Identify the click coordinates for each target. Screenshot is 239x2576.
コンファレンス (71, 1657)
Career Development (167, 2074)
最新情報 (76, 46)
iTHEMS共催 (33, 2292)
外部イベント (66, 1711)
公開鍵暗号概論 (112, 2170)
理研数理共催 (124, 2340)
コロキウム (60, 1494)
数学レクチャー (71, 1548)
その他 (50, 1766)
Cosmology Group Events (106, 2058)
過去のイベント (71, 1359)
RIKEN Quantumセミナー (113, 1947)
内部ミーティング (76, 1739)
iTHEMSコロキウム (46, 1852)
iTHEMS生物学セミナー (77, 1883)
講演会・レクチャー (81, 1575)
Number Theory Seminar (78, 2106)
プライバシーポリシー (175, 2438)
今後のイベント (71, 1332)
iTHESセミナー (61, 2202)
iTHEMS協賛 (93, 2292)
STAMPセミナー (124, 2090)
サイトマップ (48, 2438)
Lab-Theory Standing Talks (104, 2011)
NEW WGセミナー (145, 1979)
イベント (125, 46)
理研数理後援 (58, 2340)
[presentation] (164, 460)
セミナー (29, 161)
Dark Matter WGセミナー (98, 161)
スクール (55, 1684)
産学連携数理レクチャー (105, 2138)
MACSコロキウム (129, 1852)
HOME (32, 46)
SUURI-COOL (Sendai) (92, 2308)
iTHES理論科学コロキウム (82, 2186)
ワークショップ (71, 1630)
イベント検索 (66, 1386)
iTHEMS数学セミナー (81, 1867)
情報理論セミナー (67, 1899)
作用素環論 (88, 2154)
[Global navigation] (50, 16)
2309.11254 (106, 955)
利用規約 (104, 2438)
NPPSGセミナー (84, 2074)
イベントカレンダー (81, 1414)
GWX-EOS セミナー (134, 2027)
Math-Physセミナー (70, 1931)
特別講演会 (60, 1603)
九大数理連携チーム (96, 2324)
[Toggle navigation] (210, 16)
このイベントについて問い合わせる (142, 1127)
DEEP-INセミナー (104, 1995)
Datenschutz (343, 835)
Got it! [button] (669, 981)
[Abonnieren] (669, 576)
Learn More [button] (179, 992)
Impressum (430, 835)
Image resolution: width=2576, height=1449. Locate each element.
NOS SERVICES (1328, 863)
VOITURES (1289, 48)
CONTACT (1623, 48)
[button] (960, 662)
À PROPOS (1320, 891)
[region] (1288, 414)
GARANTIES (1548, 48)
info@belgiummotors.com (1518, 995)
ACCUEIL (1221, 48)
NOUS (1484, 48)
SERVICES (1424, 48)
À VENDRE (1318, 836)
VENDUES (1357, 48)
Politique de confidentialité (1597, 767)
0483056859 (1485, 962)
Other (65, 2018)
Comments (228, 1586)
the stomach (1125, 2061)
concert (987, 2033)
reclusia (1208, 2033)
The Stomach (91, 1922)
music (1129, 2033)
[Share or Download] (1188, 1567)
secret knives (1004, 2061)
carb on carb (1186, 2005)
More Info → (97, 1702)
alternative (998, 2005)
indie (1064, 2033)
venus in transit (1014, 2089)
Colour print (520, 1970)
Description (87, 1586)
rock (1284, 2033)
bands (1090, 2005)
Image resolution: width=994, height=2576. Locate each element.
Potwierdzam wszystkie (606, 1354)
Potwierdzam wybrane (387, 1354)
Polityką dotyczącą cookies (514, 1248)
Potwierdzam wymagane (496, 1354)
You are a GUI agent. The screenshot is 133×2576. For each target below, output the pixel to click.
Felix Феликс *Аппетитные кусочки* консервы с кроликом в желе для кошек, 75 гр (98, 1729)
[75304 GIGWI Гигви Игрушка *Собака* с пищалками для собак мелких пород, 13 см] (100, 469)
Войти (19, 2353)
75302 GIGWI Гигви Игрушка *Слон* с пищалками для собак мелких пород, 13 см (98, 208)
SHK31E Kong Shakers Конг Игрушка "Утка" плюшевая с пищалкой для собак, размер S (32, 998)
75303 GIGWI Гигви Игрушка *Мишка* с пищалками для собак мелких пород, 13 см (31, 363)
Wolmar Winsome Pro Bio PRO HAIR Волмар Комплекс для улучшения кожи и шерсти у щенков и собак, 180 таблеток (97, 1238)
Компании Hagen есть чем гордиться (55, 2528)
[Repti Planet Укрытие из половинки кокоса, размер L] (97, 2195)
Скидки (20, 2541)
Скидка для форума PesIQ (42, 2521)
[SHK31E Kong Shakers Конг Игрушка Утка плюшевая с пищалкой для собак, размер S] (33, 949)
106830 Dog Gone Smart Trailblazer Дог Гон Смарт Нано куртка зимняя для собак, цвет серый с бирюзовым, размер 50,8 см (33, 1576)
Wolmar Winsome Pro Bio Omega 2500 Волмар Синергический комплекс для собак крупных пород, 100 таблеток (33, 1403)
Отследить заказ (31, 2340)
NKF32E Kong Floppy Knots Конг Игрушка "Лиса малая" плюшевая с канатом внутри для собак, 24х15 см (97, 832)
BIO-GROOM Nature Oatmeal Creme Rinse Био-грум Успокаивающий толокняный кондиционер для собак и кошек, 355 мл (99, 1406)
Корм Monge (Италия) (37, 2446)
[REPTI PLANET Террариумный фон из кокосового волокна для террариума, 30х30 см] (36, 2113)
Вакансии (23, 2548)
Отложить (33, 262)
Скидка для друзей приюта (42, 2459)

▸ **Prompt**:
Look back at the entries above and repeat, unchanged, every line from the line holding "利用規約 (104, 2438)" through the line holding "75302 GIGWI Гигви".

▸ **Response**:
利用規約 (104, 2438)
NPPSGセミナー (84, 2074)
イベントカレンダー (81, 1414)
GWX-EOS セミナー (134, 2027)
Math-Physセミナー (70, 1931)
特別講演会 (60, 1603)
九大数理連携チーム (96, 2324)
[Toggle navigation] (210, 16)
このイベントについて問い合わせる (142, 1127)
DEEP-INセミナー (104, 1995)
Datenschutz (343, 835)
Got it! [button] (669, 981)
[Abonnieren] (669, 576)
Learn More [button] (179, 992)
Impressum (430, 835)
Image resolution: width=2576, height=1449. Locate each element.
NOS SERVICES (1328, 863)
VOITURES (1289, 48)
CONTACT (1623, 48)
[button] (960, 662)
À PROPOS (1320, 891)
[region] (1288, 414)
GARANTIES (1548, 48)
info@belgiummotors.com (1518, 995)
ACCUEIL (1221, 48)
NOUS (1484, 48)
SERVICES (1424, 48)
À VENDRE (1318, 836)
VENDUES (1357, 48)
Politique de confidentialité (1597, 767)
0483056859 (1485, 962)
Other (65, 2018)
Comments (228, 1586)
the stomach (1125, 2061)
concert (987, 2033)
reclusia (1208, 2033)
The Stomach (91, 1922)
music (1129, 2033)
[Share or Download] (1188, 1567)
secret knives (1004, 2061)
carb on carb (1186, 2005)
More Info → (97, 1702)
alternative (998, 2005)
indie (1064, 2033)
venus in transit (1014, 2089)
Colour print (520, 1970)
Description (87, 1586)
rock (1284, 2033)
bands (1090, 2005)
Image resolution: width=994, height=2576. Locate each element.
Potwierdzam wszystkie (606, 1354)
Potwierdzam wybrane (387, 1354)
Polityką dotyczącą cookies (514, 1248)
Potwierdzam wymagane (496, 1354)
You are a GUI agent. The screenshot is 133×2576. For each target below, output the pixel to click.
Felix Феликс *Аппетитные кусочки* консервы с кроликом в желе для кошек, 75 гр (98, 1729)
[75304 GIGWI Гигви Игрушка *Собака* с пищалками для собак мелких пород, 13 см] (100, 469)
Войти (19, 2353)
75302 GIGWI Гигви Игрушка *Слон* с пищалками для собак мелких пород, 13 см (98, 208)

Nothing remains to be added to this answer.